Memorandum: The subject child's mother, the respondent in appeal No. 1 and the petitioner in appeal No. 2, contends in appeal No. 1 that Family Court erred in granting the stepmother's petition under Family Court Act article 6 seeking guardianship of the child and in denying the mother's petition in appeal No. 2, also under Family Court Act article 6, seeking custody of the child. In both appeals, the mother contends that Family Court erred in admitting in evidence transcripts from 2004 proceedings concerning custody and visitation relative to the subject child. We agree with the mother that the court erred in admitting in evidence the transcripts of testimony from witnesses at the prior proceedings without first determining whether those witnesses were presently unavailable (see CPLR 4517; Family Ct Act § 165; Matter of Dillon S., 249 A.D.2d 984; Matter of Christina A., 216 A.D.2d 928). Nevertheless, we conclude under the circumstances of this case that the error is harmless and thus that reversal is not required inasmuch as “a substantial right of a party was not prejudiced” by that error (Christina A., 216 A.D.2d at 928; cf. Dillon S., 249 A.D.2d 984). The record reflects that the court primarily relied upon evidence and testimony that was presented at the fact-finding hearing on the instant petitions in making its findings of fact and conclusions of law (see Christina A., 216 A.D.2d at 928; cf. Dillon S., 249 A.D.2d 984; Matter of Raymond J., 224 A.D.2d 337, 338). Thus, any reliance on the testimony of a witness at those prior proceedings was not essential to the court's conclusion herein (see Christina A., 216 A.D.2d at 928). In any event, the only testimony from the 2004 proceedings to which the court referred in its findings of fact and conclusions of law was the testimony of a child sexual abuse counselor concerning her validation of the allegations of sexual abuse against the mother. Notably, however, the court's prior determination that the mother sexually abused the child is also referenced in the 2004 order and the court's findings of fact underlying that order, and on appeal the mother does not challenge the admission of that order in evidence. Thus, the admission in evidence of the transcripts from the prior proceedings is harmless for that reason as well.

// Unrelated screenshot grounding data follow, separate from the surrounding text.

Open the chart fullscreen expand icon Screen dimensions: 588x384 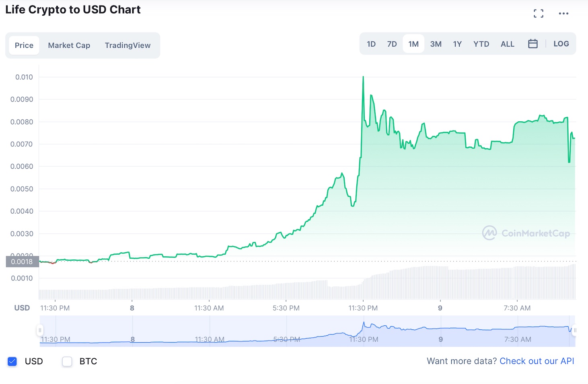[x=538, y=13]
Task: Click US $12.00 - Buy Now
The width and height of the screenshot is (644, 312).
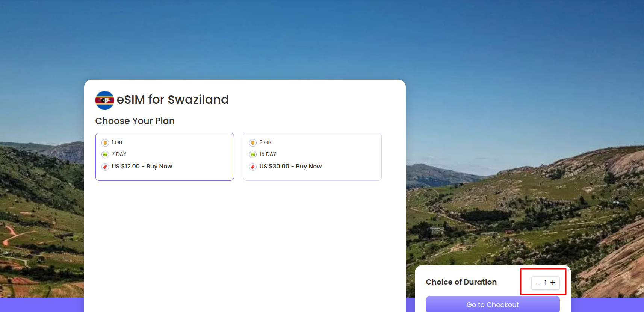Action: coord(142,167)
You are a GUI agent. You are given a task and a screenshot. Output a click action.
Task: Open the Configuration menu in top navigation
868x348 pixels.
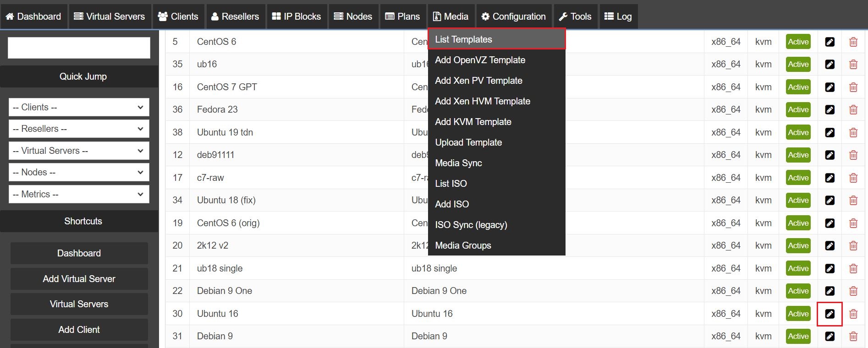[514, 16]
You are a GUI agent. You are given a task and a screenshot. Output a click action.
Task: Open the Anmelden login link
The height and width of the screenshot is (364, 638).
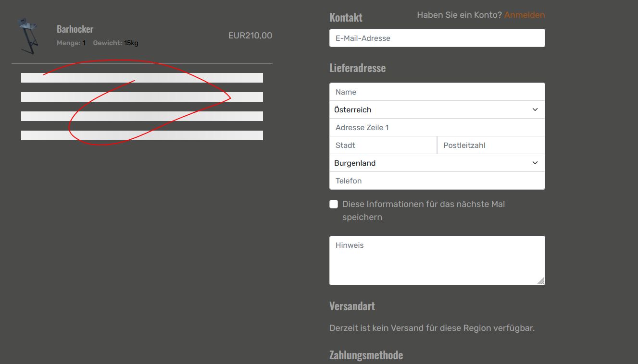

Contrary to the further contention of the mother, we conclude that the stepmother met her burden of establishing the existence of extraordinary circumstances sufficient to warrant an inquiry into whether the best interests of the child would be served by awarding guardianship of the child to her, a nonparent (see generally Matter of Bennett v Jeffreys, 40 N.Y.2d 543, 544; Matter of Gary G. v. Roslyn P., 248 A.D.2d 980, 981). The evidence at the fact-finding hearing established, inter alia, that the mother had been convicted of driving while intoxicated three times, that she was on probation for the third conviction at the time of the hearing, and that she violated the terms of her probation. The evidence further established that the mother has a history of alcohol abuse, that she suffers from ongoing mental health issues, and that she has been unemployed and unable to support herself since June 2007. As discussed above, the record also contains a prior finding that the mother sexually abused the child, and the mother failed to submit any proof that she obtained a sex offender evaluation or a psychological evaluation in accordance with the terms of the 2004 order. The record thus supports the court's conclusion that, at the present time, the mother is unable to assume responsibility for the child (see Matter of Loren B. v. Heather A., 13 AD3d 998, 1000-1001, lv denied 4 NY3d 710; Matter of Parliament v. Harris, 266 A.D.2d 217; Matter of Carosi v. Bloom, 225 A.D.2d 692). Moreover, with respect to the issue of the best interests of the child, the record reflects that the child has lived with the stepmother for over four years, that the stepmother has been the child's primary caregiver during that time period, and that the stepmother has provided for the child's emotional and financial needs (see generally Loren B., 13 AD3d at 1001; Parliament, 266 A.D.2d 217).